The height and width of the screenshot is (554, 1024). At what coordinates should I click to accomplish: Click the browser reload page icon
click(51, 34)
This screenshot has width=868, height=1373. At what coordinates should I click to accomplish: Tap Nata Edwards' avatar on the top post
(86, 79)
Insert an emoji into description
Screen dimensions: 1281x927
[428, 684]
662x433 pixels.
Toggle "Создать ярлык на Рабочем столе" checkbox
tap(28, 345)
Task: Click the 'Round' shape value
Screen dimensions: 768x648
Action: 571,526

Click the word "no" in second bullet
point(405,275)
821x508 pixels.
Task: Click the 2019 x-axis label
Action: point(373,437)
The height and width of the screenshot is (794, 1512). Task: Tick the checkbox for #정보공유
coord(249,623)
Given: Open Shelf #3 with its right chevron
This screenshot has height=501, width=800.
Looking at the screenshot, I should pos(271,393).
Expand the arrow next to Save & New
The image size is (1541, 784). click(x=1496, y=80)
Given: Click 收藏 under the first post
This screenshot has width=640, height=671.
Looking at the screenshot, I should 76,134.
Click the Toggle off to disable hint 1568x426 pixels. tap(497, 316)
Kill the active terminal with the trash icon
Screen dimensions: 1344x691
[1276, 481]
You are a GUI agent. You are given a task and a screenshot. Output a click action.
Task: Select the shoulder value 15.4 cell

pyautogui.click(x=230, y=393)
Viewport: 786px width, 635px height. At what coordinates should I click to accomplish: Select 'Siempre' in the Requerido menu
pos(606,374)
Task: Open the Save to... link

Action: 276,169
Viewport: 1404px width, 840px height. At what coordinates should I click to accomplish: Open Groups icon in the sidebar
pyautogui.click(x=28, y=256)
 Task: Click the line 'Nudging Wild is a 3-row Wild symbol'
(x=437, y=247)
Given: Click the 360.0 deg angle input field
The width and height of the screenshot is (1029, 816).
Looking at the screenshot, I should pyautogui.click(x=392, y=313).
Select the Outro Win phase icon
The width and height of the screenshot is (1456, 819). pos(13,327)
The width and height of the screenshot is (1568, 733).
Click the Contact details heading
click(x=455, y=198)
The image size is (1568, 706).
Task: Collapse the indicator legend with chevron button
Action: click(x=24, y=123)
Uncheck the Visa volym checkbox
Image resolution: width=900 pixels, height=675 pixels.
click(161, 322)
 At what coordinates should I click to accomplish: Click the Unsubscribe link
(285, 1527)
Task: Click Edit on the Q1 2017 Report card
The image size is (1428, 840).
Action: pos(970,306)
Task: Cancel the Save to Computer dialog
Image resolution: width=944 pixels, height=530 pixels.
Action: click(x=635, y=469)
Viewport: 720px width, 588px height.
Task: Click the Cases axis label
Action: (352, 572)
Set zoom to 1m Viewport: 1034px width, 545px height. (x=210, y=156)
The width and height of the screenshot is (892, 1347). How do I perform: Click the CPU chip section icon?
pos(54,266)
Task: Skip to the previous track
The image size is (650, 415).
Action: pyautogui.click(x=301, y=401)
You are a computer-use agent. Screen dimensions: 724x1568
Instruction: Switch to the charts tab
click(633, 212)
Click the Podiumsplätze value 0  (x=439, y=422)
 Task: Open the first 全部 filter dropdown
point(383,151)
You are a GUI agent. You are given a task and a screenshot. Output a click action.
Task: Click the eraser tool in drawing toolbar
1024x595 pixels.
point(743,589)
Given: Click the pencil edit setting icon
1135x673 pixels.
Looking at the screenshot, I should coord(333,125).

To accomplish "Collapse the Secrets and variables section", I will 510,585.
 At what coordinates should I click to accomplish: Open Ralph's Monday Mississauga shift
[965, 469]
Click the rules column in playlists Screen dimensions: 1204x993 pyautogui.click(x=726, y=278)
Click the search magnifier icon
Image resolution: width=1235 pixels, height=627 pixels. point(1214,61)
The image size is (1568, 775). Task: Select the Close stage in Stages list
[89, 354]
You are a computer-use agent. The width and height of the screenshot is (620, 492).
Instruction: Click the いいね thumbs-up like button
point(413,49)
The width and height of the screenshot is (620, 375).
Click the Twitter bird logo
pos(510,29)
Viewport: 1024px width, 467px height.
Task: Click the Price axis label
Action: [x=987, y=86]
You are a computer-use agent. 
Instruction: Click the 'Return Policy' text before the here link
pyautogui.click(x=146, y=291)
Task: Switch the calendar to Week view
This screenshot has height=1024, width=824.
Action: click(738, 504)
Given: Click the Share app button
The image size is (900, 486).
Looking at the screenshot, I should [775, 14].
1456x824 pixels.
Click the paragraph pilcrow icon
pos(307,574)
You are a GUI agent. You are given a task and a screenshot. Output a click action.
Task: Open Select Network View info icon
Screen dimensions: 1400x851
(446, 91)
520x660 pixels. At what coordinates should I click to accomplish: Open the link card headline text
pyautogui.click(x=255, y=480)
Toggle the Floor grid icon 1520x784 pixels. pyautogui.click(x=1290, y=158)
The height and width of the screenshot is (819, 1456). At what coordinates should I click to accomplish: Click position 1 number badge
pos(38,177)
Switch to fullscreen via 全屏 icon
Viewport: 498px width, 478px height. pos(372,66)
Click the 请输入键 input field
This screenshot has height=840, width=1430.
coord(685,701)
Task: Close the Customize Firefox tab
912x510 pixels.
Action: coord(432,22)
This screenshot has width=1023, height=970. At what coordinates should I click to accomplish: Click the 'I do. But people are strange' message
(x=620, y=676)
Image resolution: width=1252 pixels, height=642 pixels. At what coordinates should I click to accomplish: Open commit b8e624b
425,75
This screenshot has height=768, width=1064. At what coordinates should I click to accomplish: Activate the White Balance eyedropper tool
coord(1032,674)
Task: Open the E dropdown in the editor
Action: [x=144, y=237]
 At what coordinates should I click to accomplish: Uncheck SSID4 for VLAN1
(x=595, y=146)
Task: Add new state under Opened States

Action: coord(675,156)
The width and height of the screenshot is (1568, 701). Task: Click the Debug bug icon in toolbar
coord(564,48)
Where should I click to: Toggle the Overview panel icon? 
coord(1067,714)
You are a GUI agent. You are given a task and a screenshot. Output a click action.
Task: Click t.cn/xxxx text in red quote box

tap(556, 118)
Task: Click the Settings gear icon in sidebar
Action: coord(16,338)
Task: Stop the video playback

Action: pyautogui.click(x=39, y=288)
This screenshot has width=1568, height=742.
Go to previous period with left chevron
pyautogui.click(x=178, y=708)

.....

The request:
Quote everything in the data from the line containing "This screenshot has width=1023, height=970." down to the line containing "(x=620, y=676)", both lines included.

Completed task:
This screenshot has width=1023, height=970. At what coordinates should I click to accomplish: Click the 'I do. But people are strange' message
(x=620, y=676)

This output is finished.